In addition, instead of using both the features for player 1 and 2, we will take the difference of averages between the randomised player 1 and 2. The main benefit is that it will reduce the number of features to half
Steps:
- We will create a random number for each player which only return 0 or 1
- If it is zero, we will assign the winner to player 1 and loser to player 2
- We will join the features to the player 1 and 2. The join will be on the player names and the tournament date (tournament_index in the feature data frames)
- For players who do not have any history, we will fill the stats by zeros and rank by 999
# Randomise the match_wide dataset so the first player is not always the winner
# set a seed so the random number is reproducable
np.random.seed(2)
# randomise a number 0/1 with 50% chance each
# if 0 then take the winner, 1 then take loser
df_atp['random_number'] = np.random.randint(2, size=len(df_atp))
df_atp['randomised_player_1'] = np.where(df_atp['random_number']==0,df_atp['Winner'],df_atp['Loser'])
df_atp['randomised_player_2'] = np.where(df_atp['random_number']==0,df_atp['Loser'],df_atp['Winner'])
df_wta['random_number'] = np.random.randint(2, size=len(df_wta))
df_wta['randomised_player_1'] = np.where(df_wta['random_number']==0,df_wta['Winner'],df_wta['Loser'])

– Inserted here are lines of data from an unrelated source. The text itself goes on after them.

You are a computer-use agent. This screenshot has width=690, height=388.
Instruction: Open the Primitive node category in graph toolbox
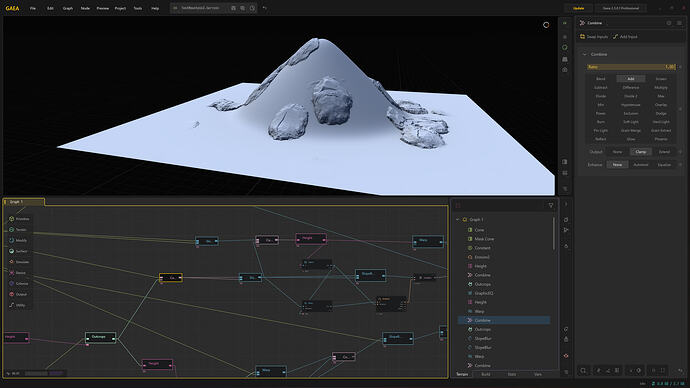coord(18,219)
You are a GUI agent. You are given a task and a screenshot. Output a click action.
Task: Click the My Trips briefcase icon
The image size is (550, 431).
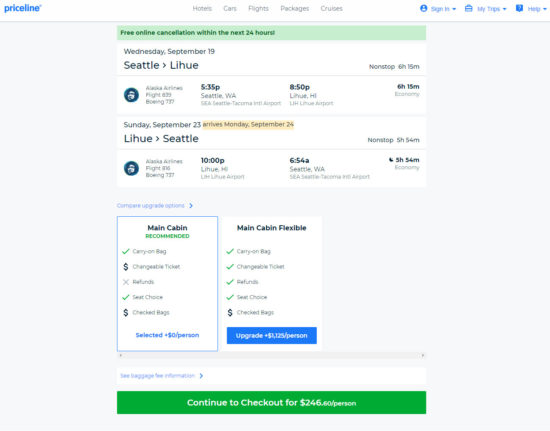[468, 8]
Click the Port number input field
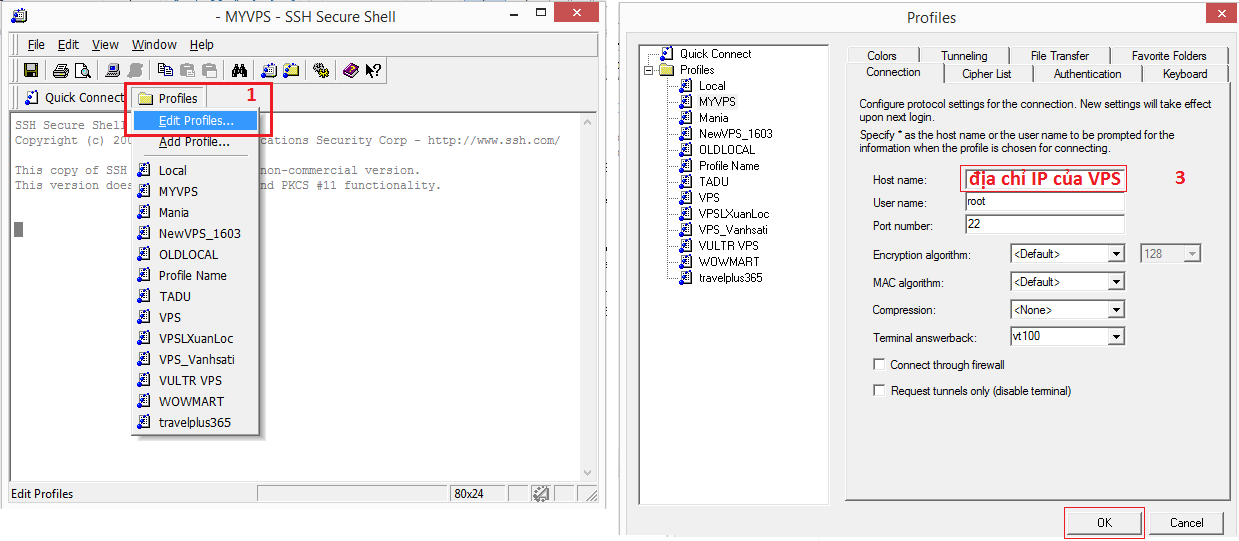The width and height of the screenshot is (1239, 541). (x=1043, y=225)

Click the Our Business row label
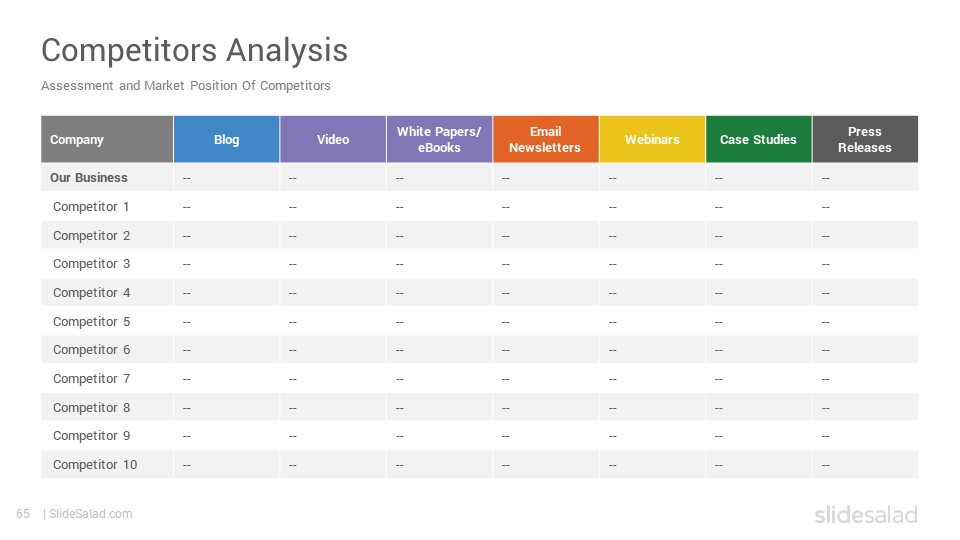coord(89,178)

df_wta['randomised_player_2'] = np.where(df_wta['random_number']==0,df_wta['Loser'],df_wta['Winner'])
# set the target (win/loss) based on the new randomise number
df_atp['player_1_win'] = np.where(df_atp['random_number']==0,1,0)
df_wta['player_1_win'] = np.where(df_wta['random_number']==0,1,0)

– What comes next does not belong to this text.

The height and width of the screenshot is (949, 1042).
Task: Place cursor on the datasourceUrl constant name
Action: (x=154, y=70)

print ('After shuffling, the win rate for player 1 for the mens is {}%'.format(df_atp['player_1_win'].mean()*100))
print ('After shuffling, the win rate for player 1 for the womens is {}%'.format(df_wta['player_1_win'].mean()*100))
After shuffling, the win rate for player 1 for the mens is 49.64798919857267% After shuffling, the win rate for player 1 for the womens is 49.697671426733564% The win rates are close enough to 50%. So we are good to go
# To get our data frames ready for model training, we will exclude other tournaments from the data now because we have gotten the rolling averages from them and
# for training, we only need US and Australian Open matches
df_atp = df_atp.loc[df_atp.Tournament.isin(tournaments)]

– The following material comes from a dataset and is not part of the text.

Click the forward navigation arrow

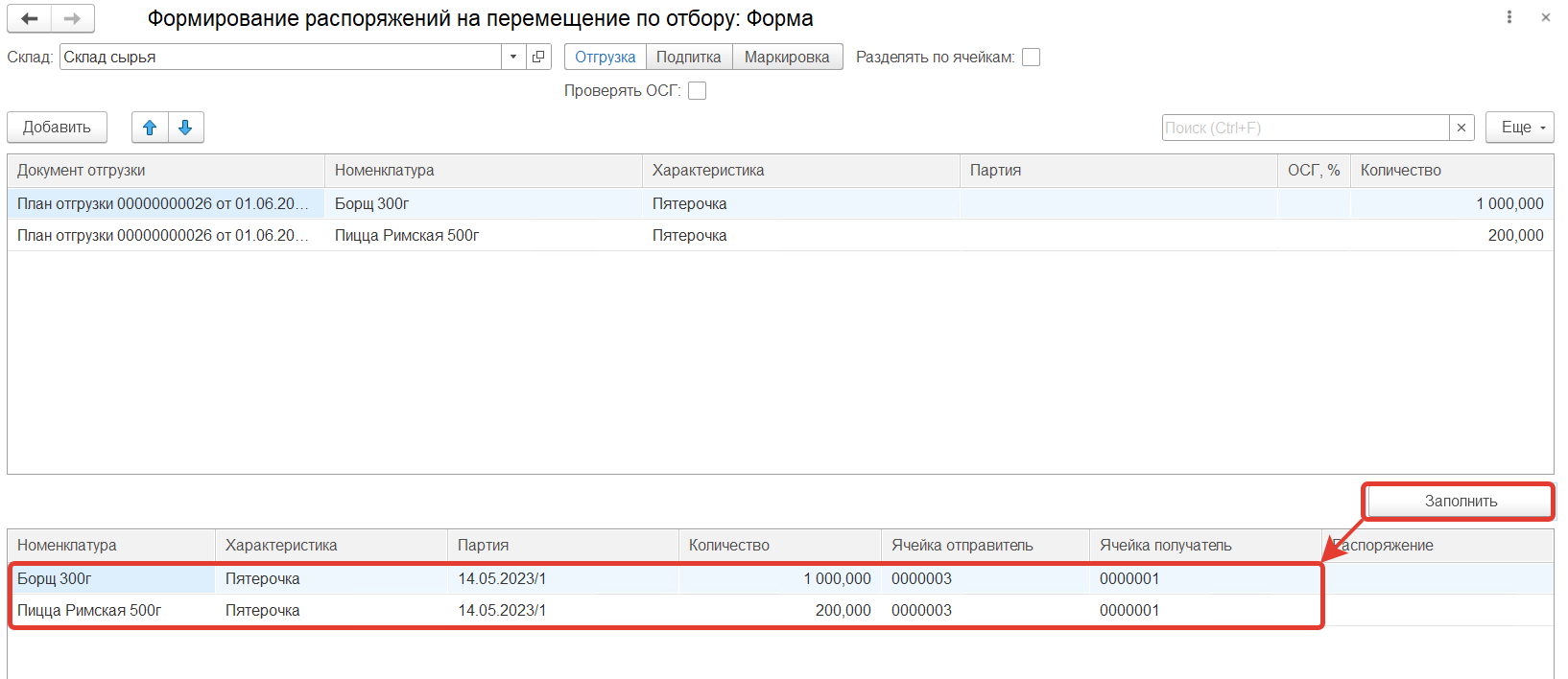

df_wta = df_wta.loc[df_wta.Tournament.isin(tournaments)]
# now we can remove other stats columns because we will be using the differences
cols_to_keep = ['Winner','Loser','Tournament','Tournament_Date',
'player_1_win','randomised_player_1',
'randomised_player_2']
df_atp = df_atp[cols_to_keep]
df_wta = df_wta[cols_to_keep]
# Here, we are joining the rolling average data frames to the individual matches.
# We need to do it twice. One for player 1 and one for player 2
# Get the rolling features for player 1
df_atp = df_atp.merge(df_rolling_atp, how='left',
left_on = ['randomised_player_1','Tournament_Date'],
right_on = ['Player','tournament_date_index'],
validate ='m:1')
df_wta = df_wta.merge(df_rolling_wta, how='left',
left_on = ['randomised_player_1','Tournament_Date'],
right_on = ['Player','tournament_date_index'],
validate ='m:1')
# Get the rolling features for player 2
# we will use '_p1' to denote player 1 and '_p2' for player 2
df_atp = df_atp.merge(df_rolling_atp, how='left',
left_on = ['randomised_player_2','Tournament_Date'],
right_on = ['Player','tournament_date_index'],
validate ='m:1',
suffixes=('_p1','_p2'))
df_wta = df_wta.merge(df_rolling_wta, how='left',
left_on = ['randomised_player_2','Tournament_Date'],
right_on = ['Player','tournament_date_index'],
validate ='m:1',
suffixes=('_p1','_p2'))
# How many players do not have previous match history
print('{} player_1s do Not have previous match history before the tournament'.format(df_atp.loc[df_atp.Player_p1.isna(),'randomised_player_1'].nunique()))
print('{} player_2s do Not have previous match history before the tournament'.format(df_atp.loc[df_atp.Player_p2.isna(),'randomised_player_2'].nunique()))
59 player_1s do Not have previous match history before the tournament 56 player_2s do Not have previous match history before the tournament
# How many players do not have previous match history
print('{} player_1s do Not have previous match history before the tournament'.format(df_wta.loc[df_wta.Player_p1.isna(),'randomised_player_1'].nunique()))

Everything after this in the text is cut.